▶ Task: In the thread below, why does andy99 say common neural network models need an ensemble or some other method to get at actual model confidence? Answer in one to three sentences.

▶ Source text:
While this is indeed clickbait as mentioned by others - I am consistently shocke...

andy99 · on May 3, 2021

The point of the article is more that even if all of your testing and validation is rigorous and the performance looks great, trivial changes in the production data can break your model anyway.

My view is that all high value production models should include out of distribution detection, uncertainty quantification, and other model specific safeguards (like self-consistency) to confirm that the model is only being used to predict on data it is competent to handle.

Der_Einzige · on May 3, 2021

All that is only needed because incremental learning algorithms don't really work all that well. It's a dirty secret in the field that we still don't have good answers for catastrophic forgetting in neural networks (the best candidate incremental learner as of right now), and the other alternatives are far worse.

fighterpilot · on May 3, 2021

This is good to have but it doesn't really address the problem of predictive accuracy in the presence of nonstationarity. The safeguards just help us switch off the model at the right time. We're still stuck with no capability in the new environment.

andy99 · on May 4, 2021

I think knowing what you don't know is still a pretty big win. It can help people trust the models in cases they do work, and it can serve as a diagnostic for why it fails in certain circumstances.

eyegor · on May 3, 2021

This sounds an awful lot like guassian processes which are fairly common in research environments. I don't know how common it is to deploy guassian processes in the real world, but I see published papers integrating them into other models all the time. The gist is that instead of input -> prediction you get input -> prediction + sigma (every prediction is given as a guassian distribution).

andy99 · on May 3, 2021

For common neural network models, the output probability has no meaning for out of distribution inputs, so you need to do an ensemble or some other method to get at the actual model confidence. I don't know enough about Gaussian processes to know if they have any limitations like that.

▶ Information given:
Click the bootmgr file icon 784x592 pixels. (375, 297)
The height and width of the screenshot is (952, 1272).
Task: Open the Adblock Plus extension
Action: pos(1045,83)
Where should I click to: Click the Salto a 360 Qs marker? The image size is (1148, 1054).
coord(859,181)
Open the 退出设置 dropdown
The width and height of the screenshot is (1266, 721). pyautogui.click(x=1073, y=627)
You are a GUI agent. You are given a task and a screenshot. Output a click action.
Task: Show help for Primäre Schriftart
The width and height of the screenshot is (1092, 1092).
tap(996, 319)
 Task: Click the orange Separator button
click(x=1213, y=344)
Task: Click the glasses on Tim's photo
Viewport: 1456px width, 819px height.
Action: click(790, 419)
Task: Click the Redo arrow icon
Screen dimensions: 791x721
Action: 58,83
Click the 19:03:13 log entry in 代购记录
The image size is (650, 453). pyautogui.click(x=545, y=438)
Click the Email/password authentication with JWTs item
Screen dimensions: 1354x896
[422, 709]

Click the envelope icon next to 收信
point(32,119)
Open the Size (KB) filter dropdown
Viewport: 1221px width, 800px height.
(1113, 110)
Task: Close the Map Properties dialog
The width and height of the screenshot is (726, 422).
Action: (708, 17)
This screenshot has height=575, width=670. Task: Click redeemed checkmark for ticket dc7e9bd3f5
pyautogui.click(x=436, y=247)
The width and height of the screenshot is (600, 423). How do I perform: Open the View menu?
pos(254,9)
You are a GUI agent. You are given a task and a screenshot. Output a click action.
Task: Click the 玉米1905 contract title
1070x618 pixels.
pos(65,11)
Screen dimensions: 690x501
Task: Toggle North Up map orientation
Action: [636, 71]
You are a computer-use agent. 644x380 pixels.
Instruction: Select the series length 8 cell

▶ Solution for this problem: For common neural network models, the output probability has no meaning for out-of-distribution inputs. Their raw output therefore can't show true confidence, so an ensemble or another method is needed.